One of the things insulin does is move glucose out of the blood and into cells. Excess glucose is usually converted to ‘glycogen’ and stored in the cells (mainly in the liver but also in muscles) as an emergency energy source in times of exertion. In patients with Type 0, they cannot produce glycogen and therefore they have no energy backup.

The upshot of this is a patient with Type 0 can faint doing something as simple as climbing a set of stairs. Because there is no backup energy source and because it is hard to shift excess glucose out of the blood, a Type 0 patient will have wildly fluctuating blood glucose levels and the usual diabetic treatments (insulin and glucagon injections) are completely ineffective.
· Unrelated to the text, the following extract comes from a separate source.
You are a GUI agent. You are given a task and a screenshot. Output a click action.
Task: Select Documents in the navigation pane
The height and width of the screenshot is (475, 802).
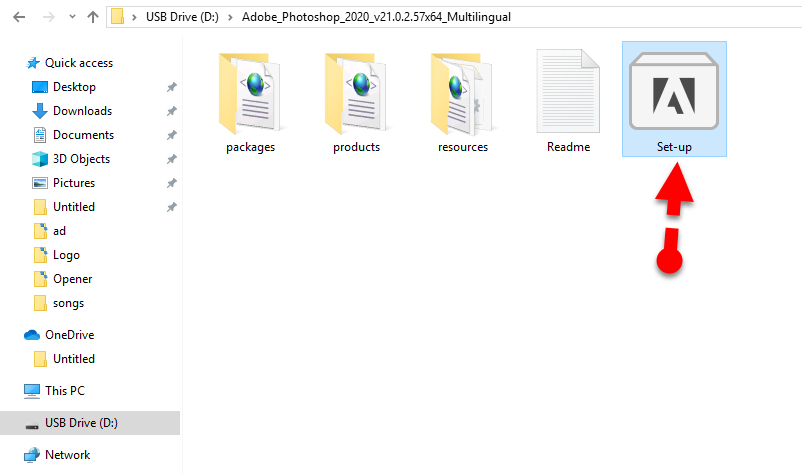(x=83, y=135)
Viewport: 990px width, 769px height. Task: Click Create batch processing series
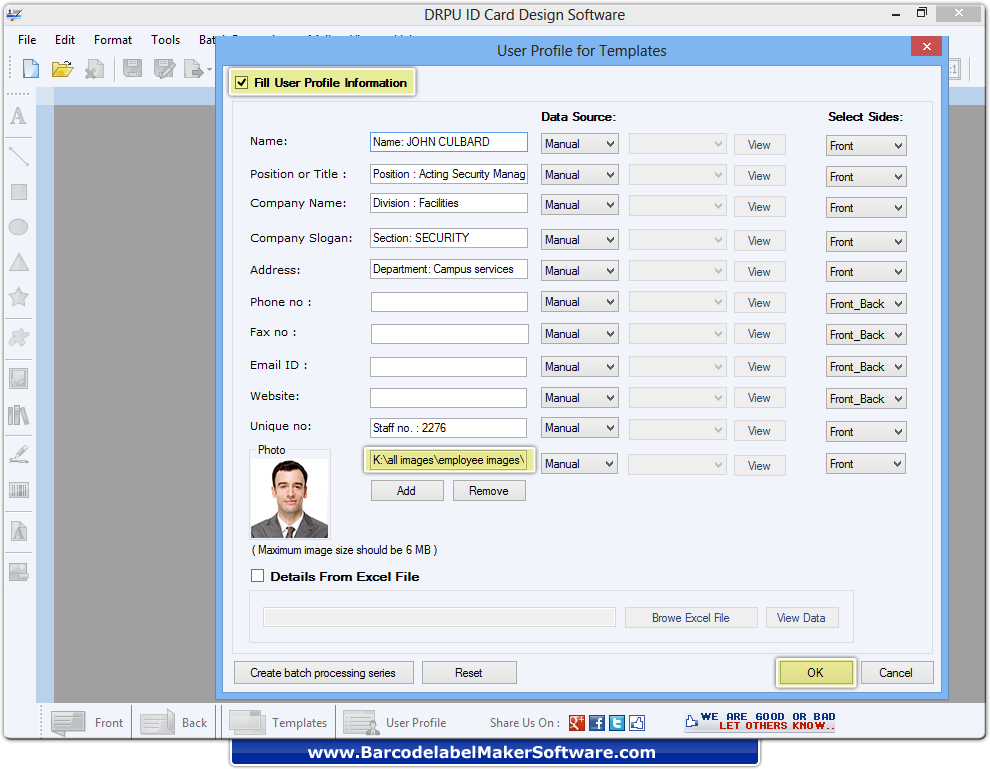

If you think you have it tough as a Type 1, consider the plight of the Type 0.

As the disease presents in a very different way to the other Types e.g. fainting when climbing stairs, misdiagnosis is less common. Treatment is difficult and the best protocols are still being determined.

Gestational Diabetes

As the name suggests, gestational diabetes occurs during pregnancy so this one is exclusively female. The mechanism is broadly understood; to grow a baby, glucose needs to reach the fetus. To make this happen, the woman’s body releases hormones which increase insulin resistance in her own body, limiting access to glucose and allowing it to get to the baby.

With increased insulin resistance, the pancreas needs to release more insulin to keep up with the woman’s energy demands (up to three times as much in fact) which can test the pancreas’ limits and lead to diabetes. Excess glucose in the blood can make the baby grow excessively, leading to birthing complications but can also damage the baby leading to miscarriage or stillbirth so it is important that Gestational Diabetes is managed during pregnancy and, thankfully, screening for it is common.

Once the baby is born and the pregnancy hormones disappear, the diabetes usually goes as well. However, in some cases, the damage is done and the diabetes remains, generally classified as Type 2 and treated as such. Arguably, the cause is known so it is not really Type 2 and is a continuation of Gestational Diabetes.

What is Your Type?

If you are a Type 2 and your treatment plan is not working well, it is worth considering that you may have been misdiagnosed. If, after reading the above, you feel you may be a candidate for a different Type, reach out to a medical professional to discuss your concerns. While medical professionals hate Dr Google and well meaning blogs, it is your life and you who will have to live with the complications if their guess was wrong. They can organize the tests to make a definitive diagnosis.